[What you need to do] In the data below, restate exactly the lines from the one with "Task: Click the plus icon to add a new voice" to the final line, both included, but not the pictures.

[Entries taken from a collection]
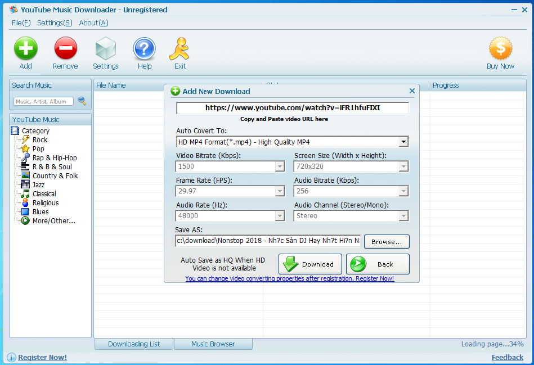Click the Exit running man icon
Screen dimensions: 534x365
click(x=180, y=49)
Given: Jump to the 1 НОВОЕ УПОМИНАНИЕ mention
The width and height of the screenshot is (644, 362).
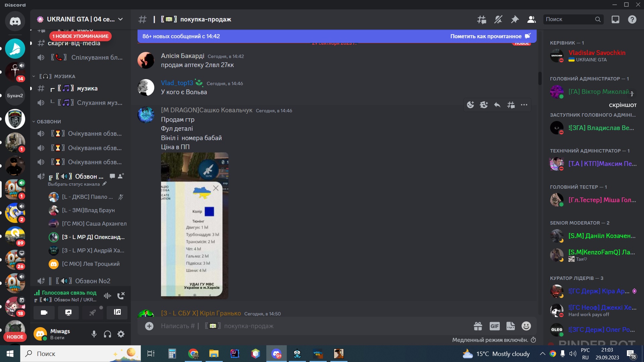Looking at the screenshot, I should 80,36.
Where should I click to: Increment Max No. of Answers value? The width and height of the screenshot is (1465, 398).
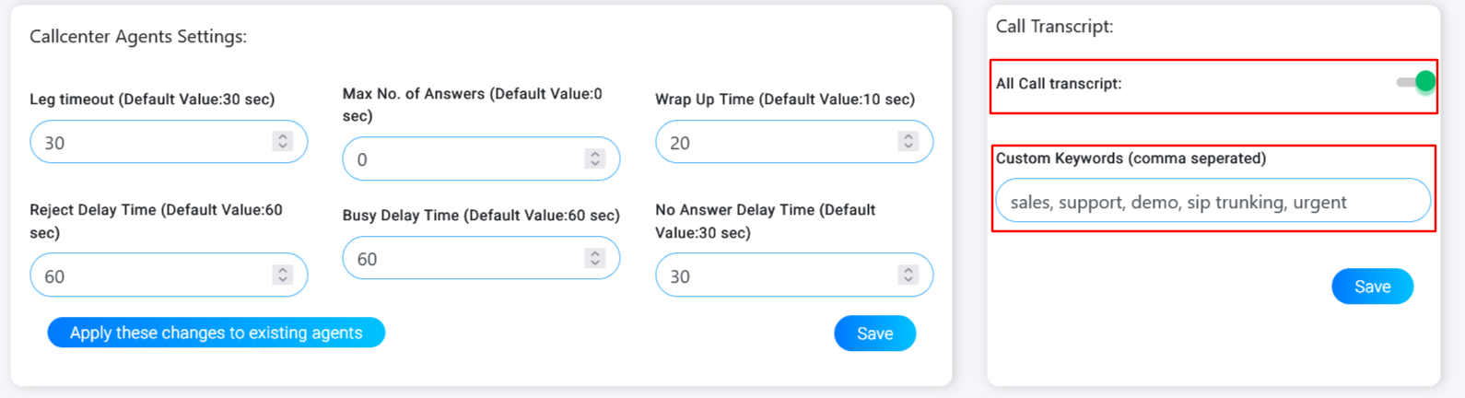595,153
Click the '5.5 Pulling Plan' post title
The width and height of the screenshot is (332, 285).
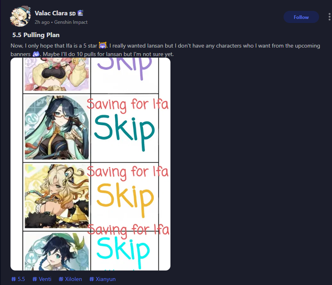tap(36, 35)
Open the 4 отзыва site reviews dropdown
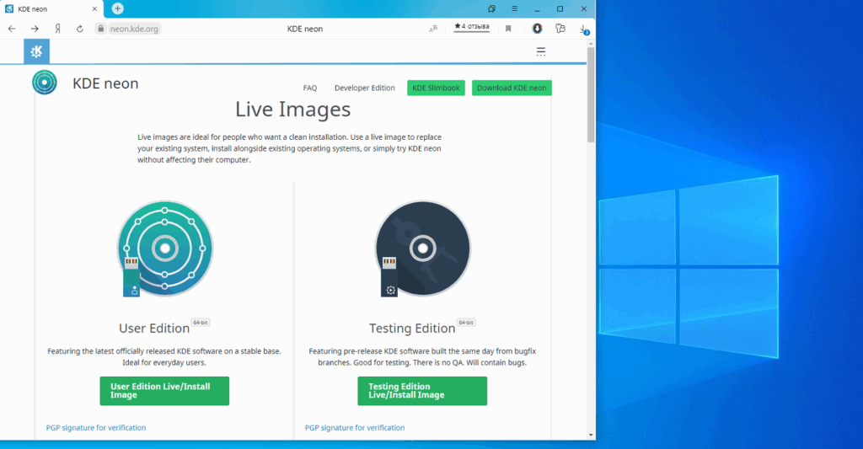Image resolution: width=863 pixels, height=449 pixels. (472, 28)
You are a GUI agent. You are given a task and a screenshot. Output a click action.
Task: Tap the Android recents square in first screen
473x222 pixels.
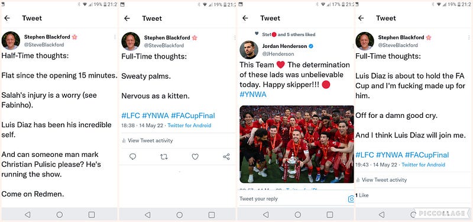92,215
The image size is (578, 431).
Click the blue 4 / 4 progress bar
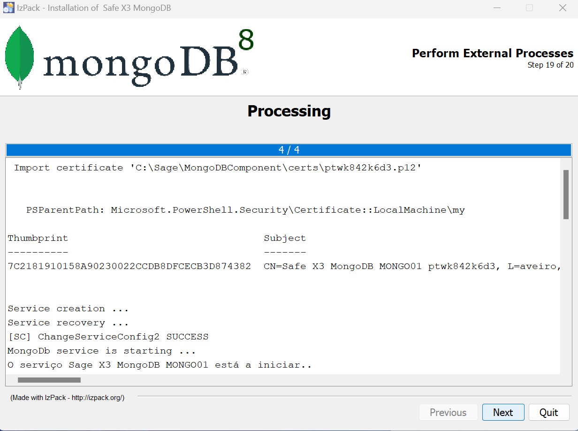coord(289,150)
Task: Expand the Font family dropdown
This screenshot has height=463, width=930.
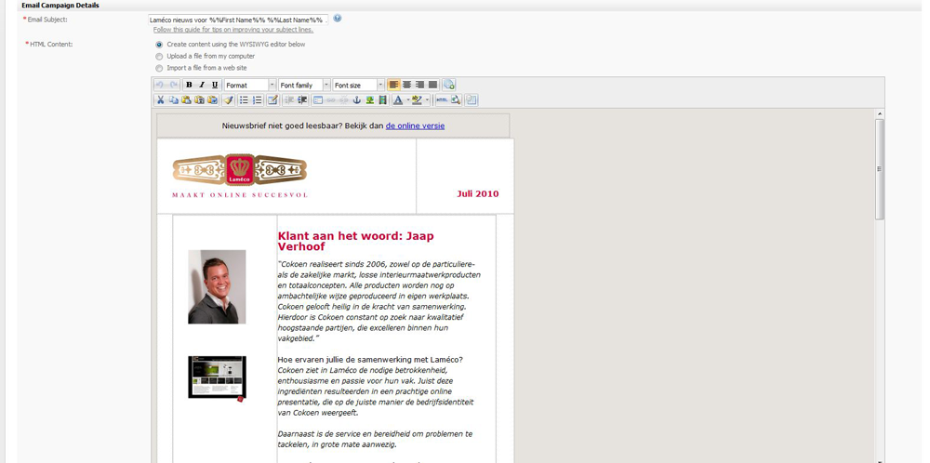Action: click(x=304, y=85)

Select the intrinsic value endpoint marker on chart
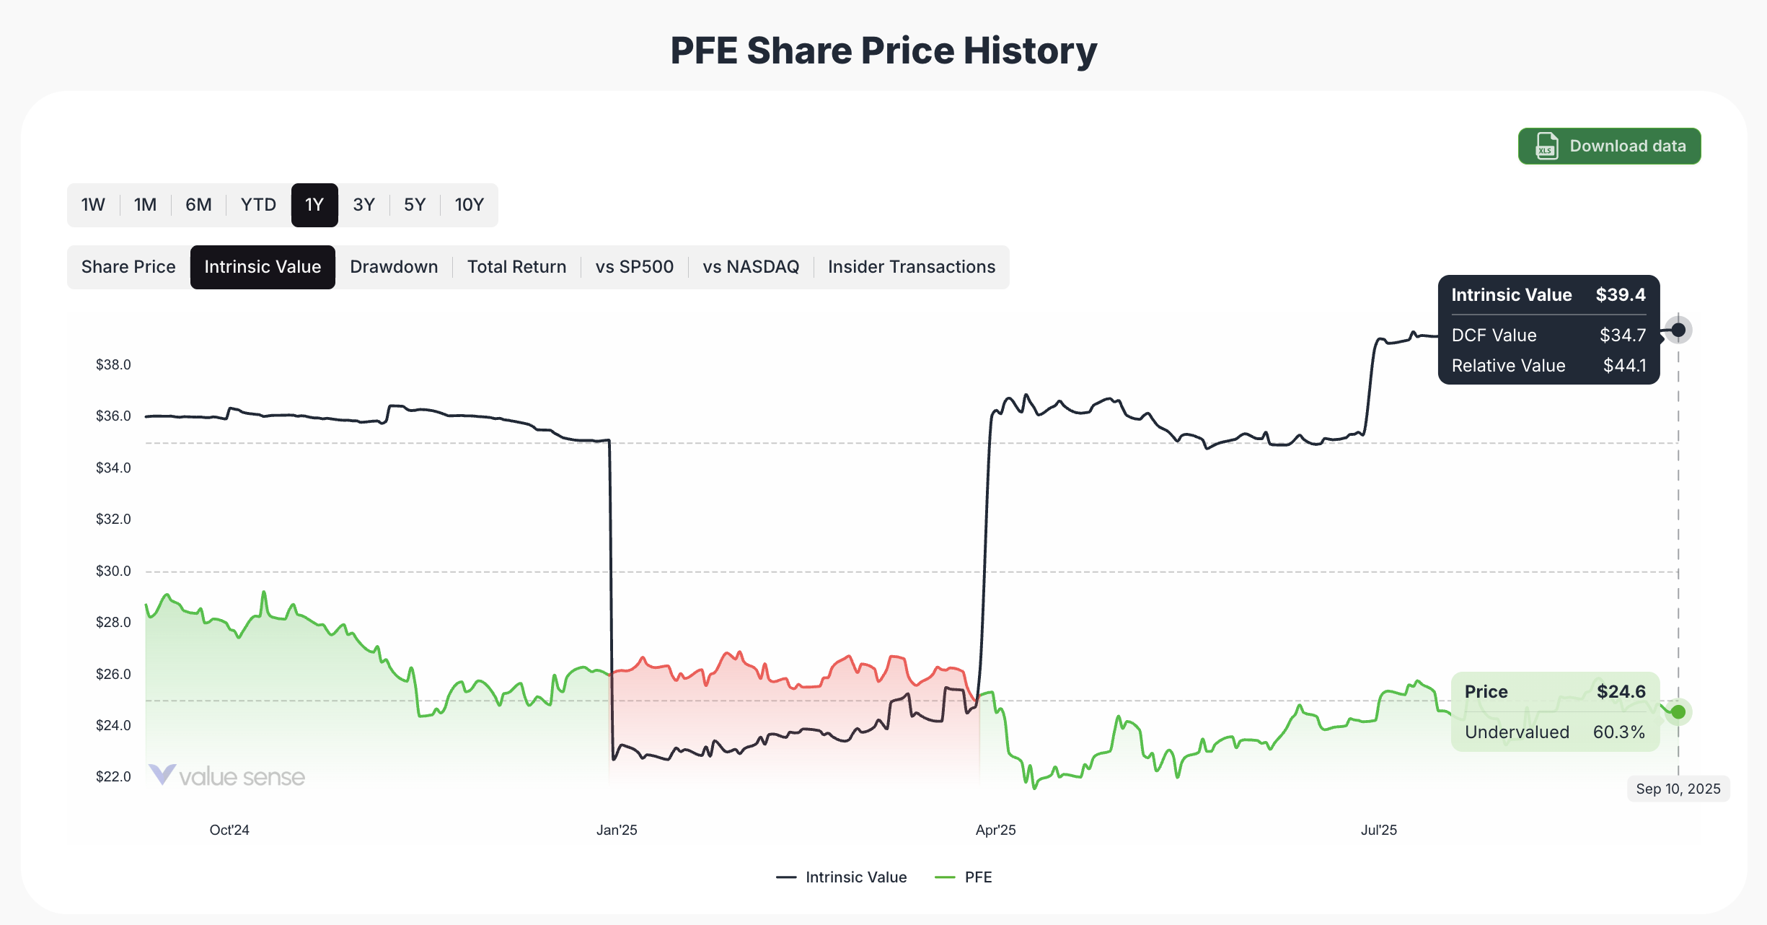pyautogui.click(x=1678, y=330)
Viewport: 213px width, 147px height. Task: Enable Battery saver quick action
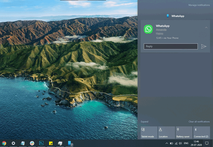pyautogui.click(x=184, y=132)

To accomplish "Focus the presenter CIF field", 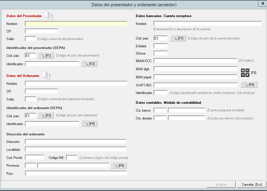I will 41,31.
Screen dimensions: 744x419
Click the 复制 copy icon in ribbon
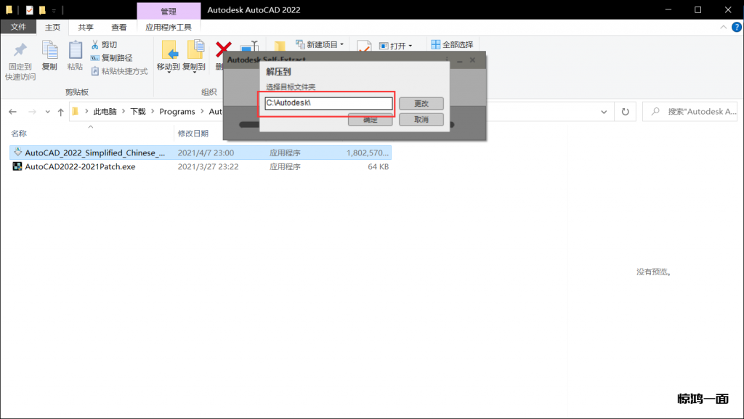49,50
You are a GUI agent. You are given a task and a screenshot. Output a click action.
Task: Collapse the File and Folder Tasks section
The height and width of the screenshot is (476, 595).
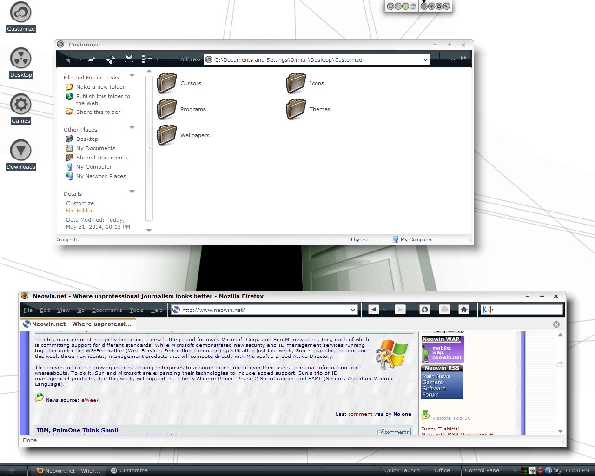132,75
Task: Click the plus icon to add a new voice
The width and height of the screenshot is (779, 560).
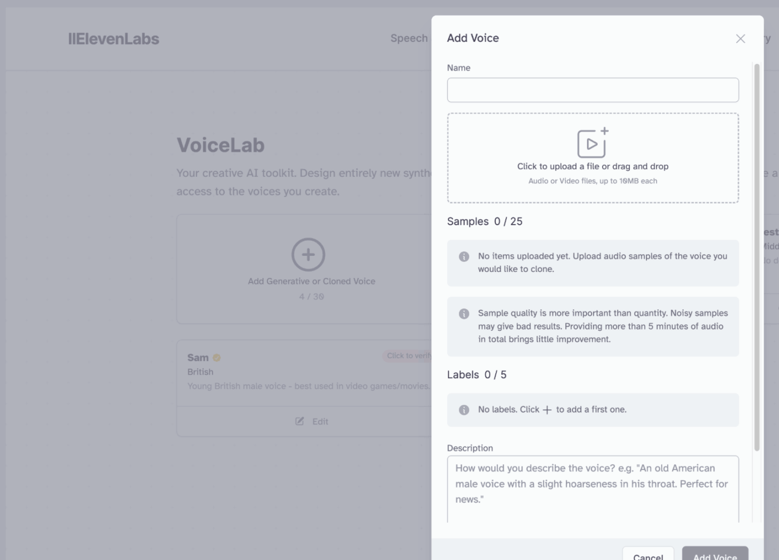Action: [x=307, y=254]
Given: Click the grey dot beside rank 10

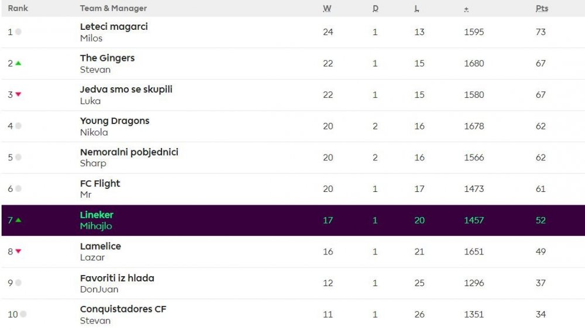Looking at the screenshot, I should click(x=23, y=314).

[Answer area]
Task: Click the plus icon to add a new voice
The width and height of the screenshot is (779, 560).
Action: [x=307, y=254]
Given: Click the grey dot beside rank 10

Looking at the screenshot, I should click(x=23, y=314).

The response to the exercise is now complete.